* **Written exercise**: Decide whether each statement below agrees with the forum post that follows, answering yes or no and quoting the deciding words of the post. (a) The kids' uniforms are made of cotton twill. (b) The image was reversed before it was printed on the iron-on paper. (c) The patches stayed attached when the uniforms were washed.
** begin Page **
# Newbie - heat transfer on polyester



## lancert (Sep 4, 2012)

sorry i posted this on another subforum here before realizing there was another forum just for heat transfer questions.

First of all thank you for having this forum. I am new to all this so here goes : 


My kids play soccer and they all wanted some new patches on their shoulders for their uniforms. Their uniforms are made of polyester.

So what we did is make our own patches out of iron on paper. We bought some cotton twill from the store, found a image online and reversed it and printed on the iron on printer paper, and ironed it onto the cotton twill. 

So this cotton twill had the image and we used the fabric 'no sitch' glue and glued it onto their uniforms. Just great right! Well it was fine until we had to wash the uniforms. What happened was during washing the patches came off and left a gluey residue onto the shoulder which took me forever to clean off.
** end Page **
** begin Extracted entries **
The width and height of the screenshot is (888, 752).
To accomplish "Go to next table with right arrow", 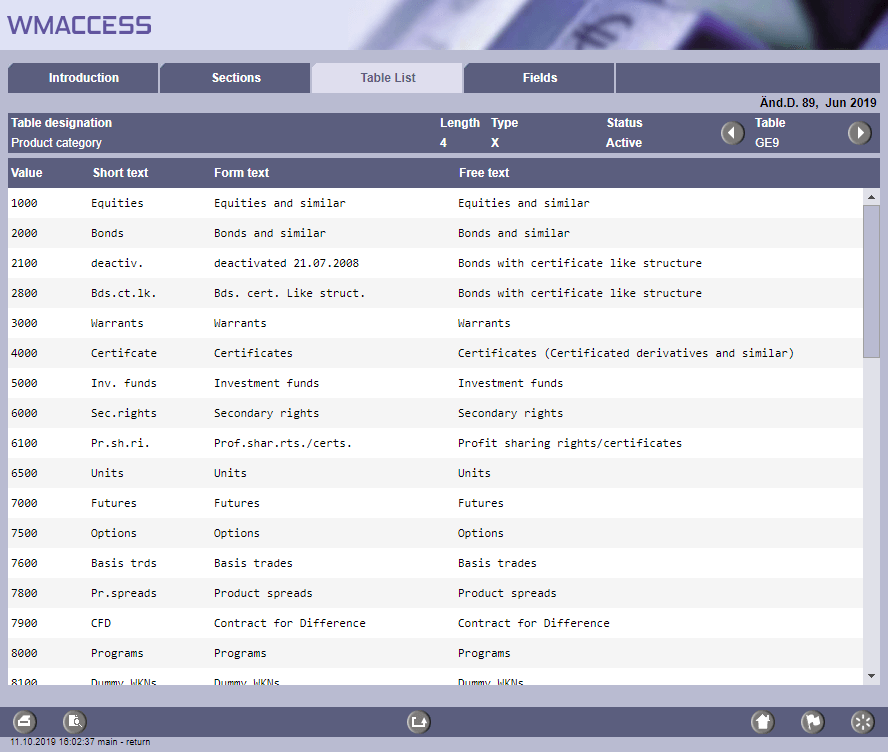I will (859, 133).
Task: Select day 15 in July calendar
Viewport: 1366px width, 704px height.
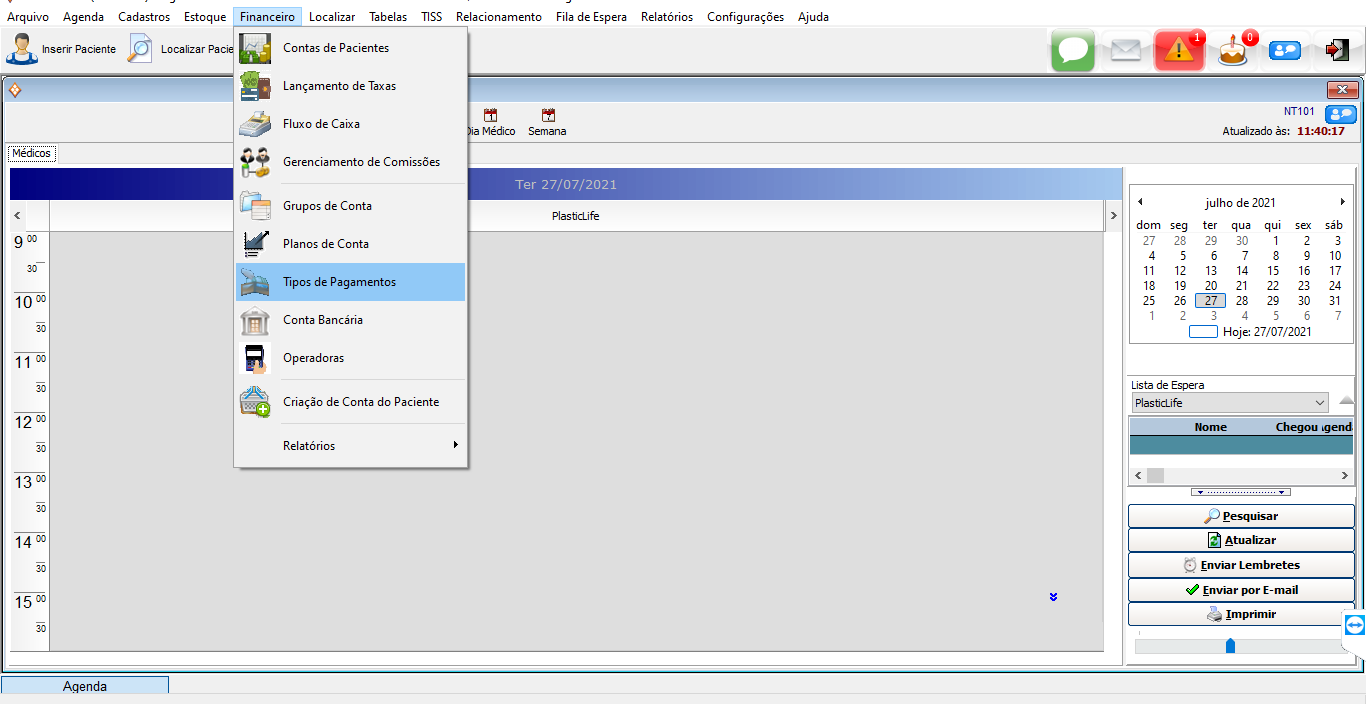Action: coord(1273,270)
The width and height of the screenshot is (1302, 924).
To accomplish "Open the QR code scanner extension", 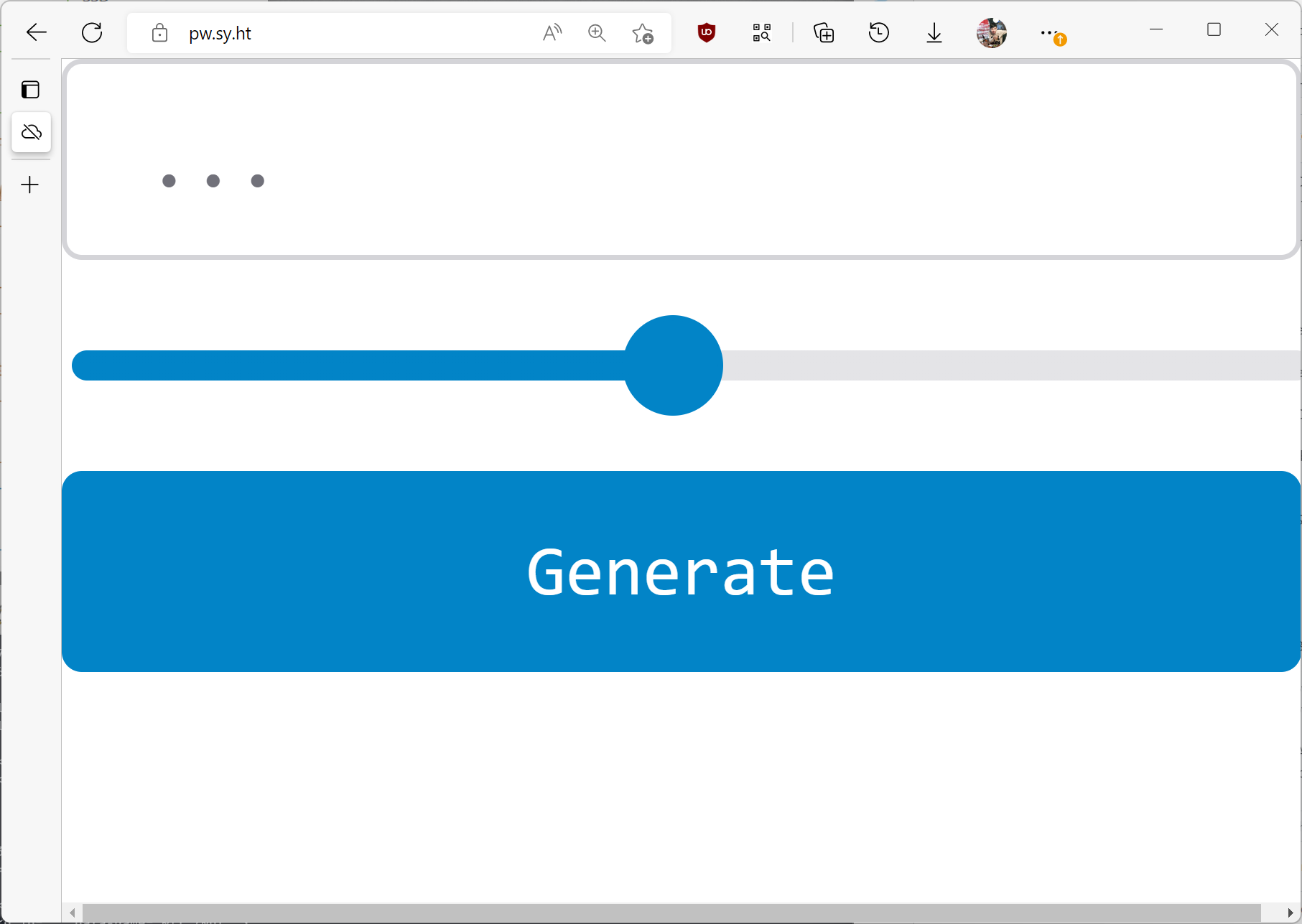I will pyautogui.click(x=761, y=32).
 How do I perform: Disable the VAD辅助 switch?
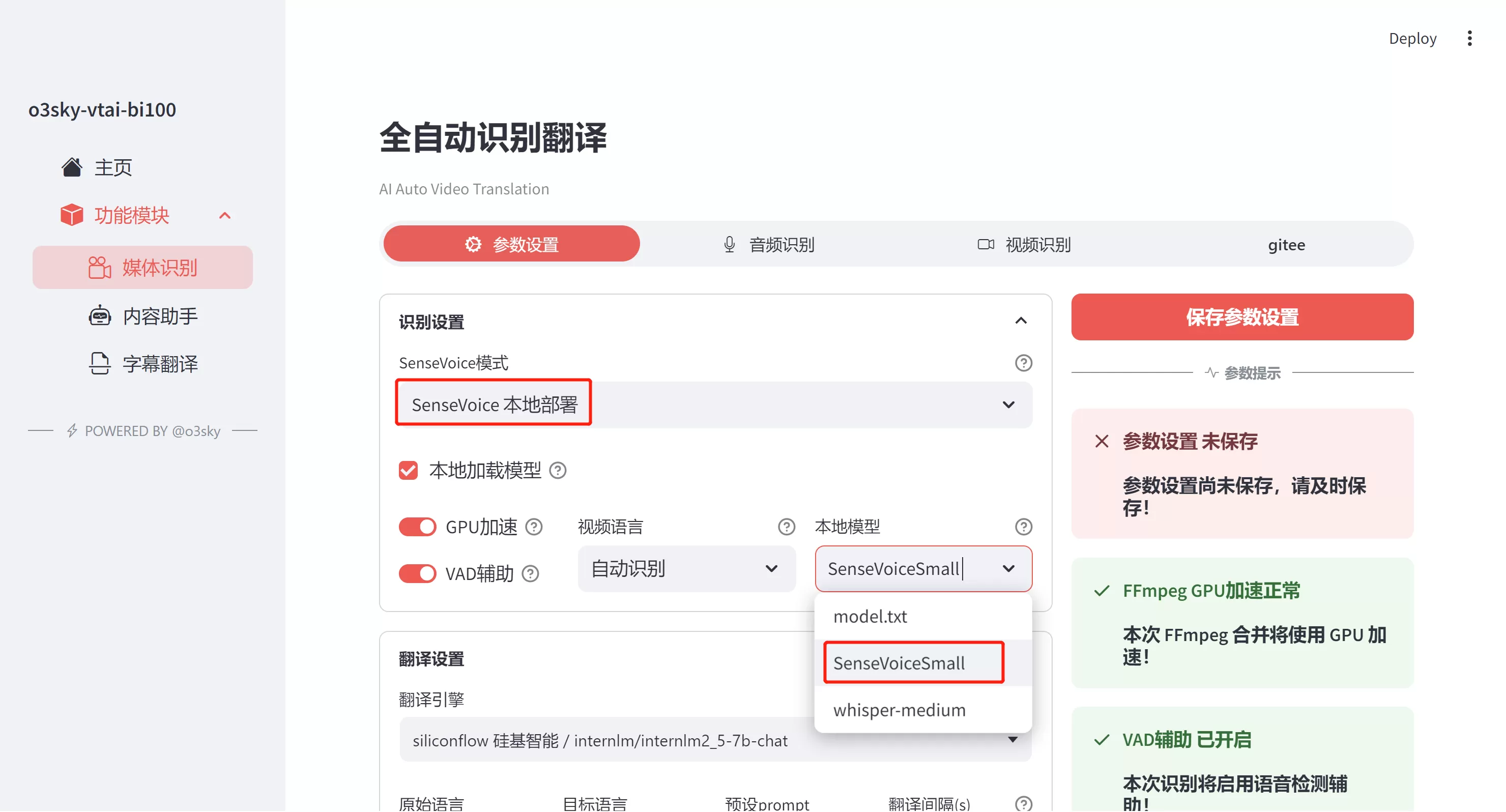[417, 573]
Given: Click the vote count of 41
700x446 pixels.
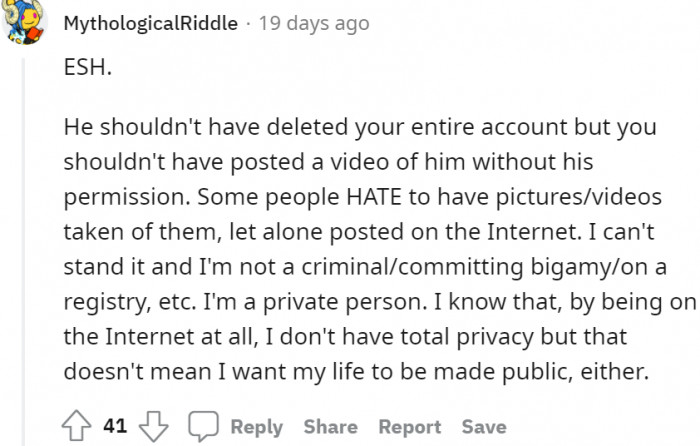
** end Extracted entries **
* **Exercise answer**:
(a) No: "Their uniforms are made of polyester."
(b) Yes: "found a image online and reversed it and printed on the iron on printer paper"
(c) No: "during washing the patches came off"